Extended Resolution Clause Learning via Dual Implication Points

TL;DR

This paper introduces a novel extended resolution clause learning algorithm with dual implication points, integrated into a SAT solver, demonstrating improved performance on specific formula types through extensive experiments.

Contribution

The paper proposes a new ERCL algorithm using Dual Implication Points, implemented in the MapleLCM solver, and shows its effectiveness compared to existing solvers.

Findings

xMapleLCM outperforms several leading SAT solvers on Tseitin and XORified formulas.

The ERCL method with DIPs improves solver efficiency and conflict analysis.

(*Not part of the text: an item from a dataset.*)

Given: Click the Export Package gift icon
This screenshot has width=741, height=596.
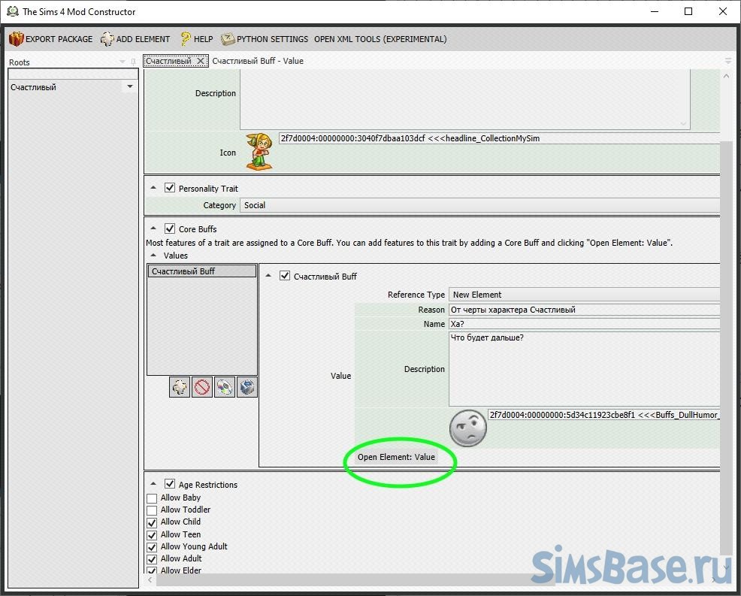Looking at the screenshot, I should point(17,39).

Comparative analysis shows advantages over GlucoseER in certain benchmarks.

Abstract

We present a new extended resolution clause learning (ERCL) algorithm, implemented as part of a conflict-driven clause-learning (CDCL) SAT solver, wherein new variables are dynamically introduced as definitions for {\it Dual Implication Points} (DIPs) in the implication graph constructed by the solver at runtime. DIPs are generalizations of unique implication points and can be informally viewed as a pair of dominator nodes, from the decision variable at the highest decision level to the conflict node, in an implication graph. We perform extensive experimental evaluation to establish the efficacy of our ERCL method, implemented as part of the MapleLCM SAT solver and dubbed xMapleLCM, against several leading solvers including the baseline MapleLCM, as well as CDCL solvers such as Kissat 3.1.1, CryptoMiniSat 5.11, and SBVA+CaDiCaL, the winner of SAT Competition 2023. We show that xMapleLCM outperforms these solvers on Tseitin and XORified formulas. We further compare xMapleLCM with GlucoseER, a system that implements extended resolution in a different way, and provide a detailed comparative analysis of their performance.